All in all we have the following expected overall payoff as a function of t:

\mathbb E(t) = -[(1-r(t))p (-s) + (1-r(t))(1-p) t + r(t)p(t+s) + r(t)(1-p) T]

Next we have to define our function which models our increase in confidence. I opted for a function that gains information in a logarithm fashion, i.e., in the beginning we gain confidence fast and then we have a tailing-off effect:

r_k(t) := \frac{1}{2} \frac{(1 + \log(k)}{(-\log(k) + \log(1 + k)))} - \frac{\log(k + t)}{(2 (-\log(k) + \log(1 + k)))}

The parameter k can be understood as the rate of learning. For example for k = 0.01 it looks like this:

Assuming s = 1 and T = 1, i.e., the payoffs are basically the invested time and p = 30%, the expected payoff as function of the time of review t looks like this (payoff: blue line, error rate: red line):

The maximum payoff is reached for a review after roughly 20% of the estimated overall time. However it is still negative. This suggests that we do not learn fast enough to perform a well-informed decision. For example for k = 0.001, the situation looks different:

The optimal point for a review is after 14% of the estimated project time. Having once estimated your rate of learning, one can also determine which projects one should not get involved with at all. For k = 0.001 this is the case when the probability of success p is less than roughly 27%.

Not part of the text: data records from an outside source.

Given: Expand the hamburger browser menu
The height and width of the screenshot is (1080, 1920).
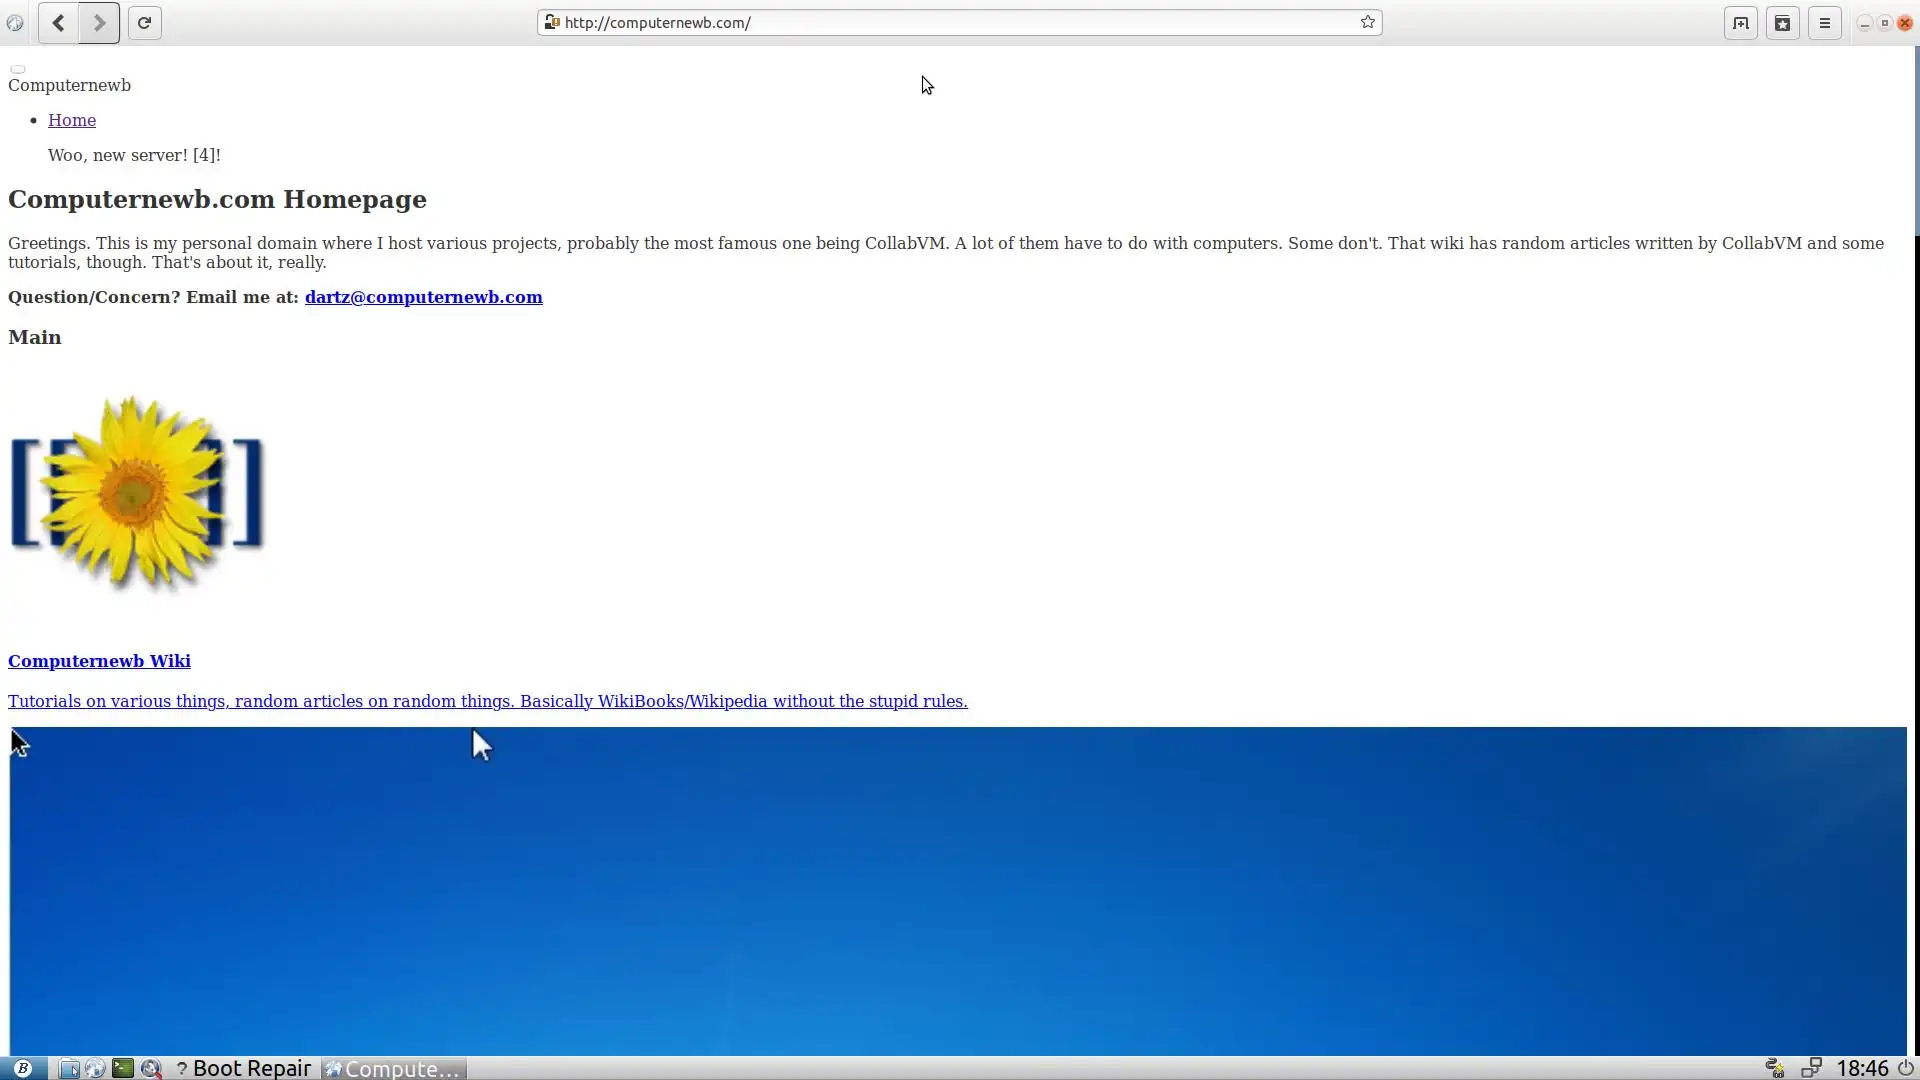Looking at the screenshot, I should (1824, 23).
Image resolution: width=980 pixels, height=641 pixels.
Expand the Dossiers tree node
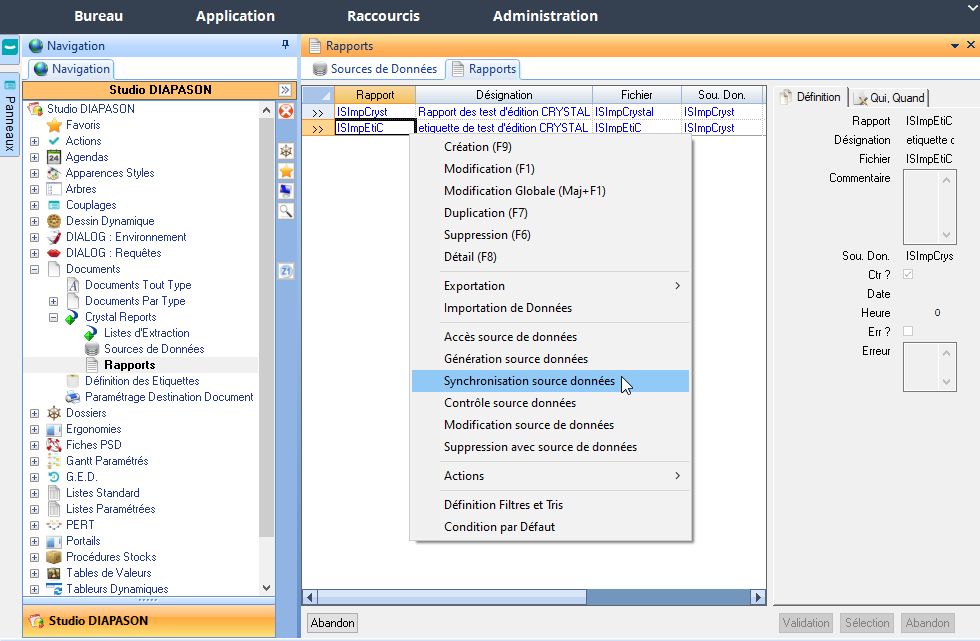click(x=35, y=413)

Although this model is somewhat very simple it provides some nice qualitative (and partly quantitative) insights. For example that there are indeed projects that you should not even get involved with; this is somewhat clear from intuition but I was surprised that the probability of success of those is still quite high. Also, when over time your rate of learning increases (due to experience with other projects) you can get involved with more risky endeavors because your higher review confidence allows you to purge more effectively. For example when k goes down to, say, k = 0.00001 (which is not unrealistic as in this case shortly after the beginning of the project you would only err with around 20%) you could get involved with projects that only have a probability of success of 19%.

And no complaints about the abrupt ending – I consumed my allocated blogging time.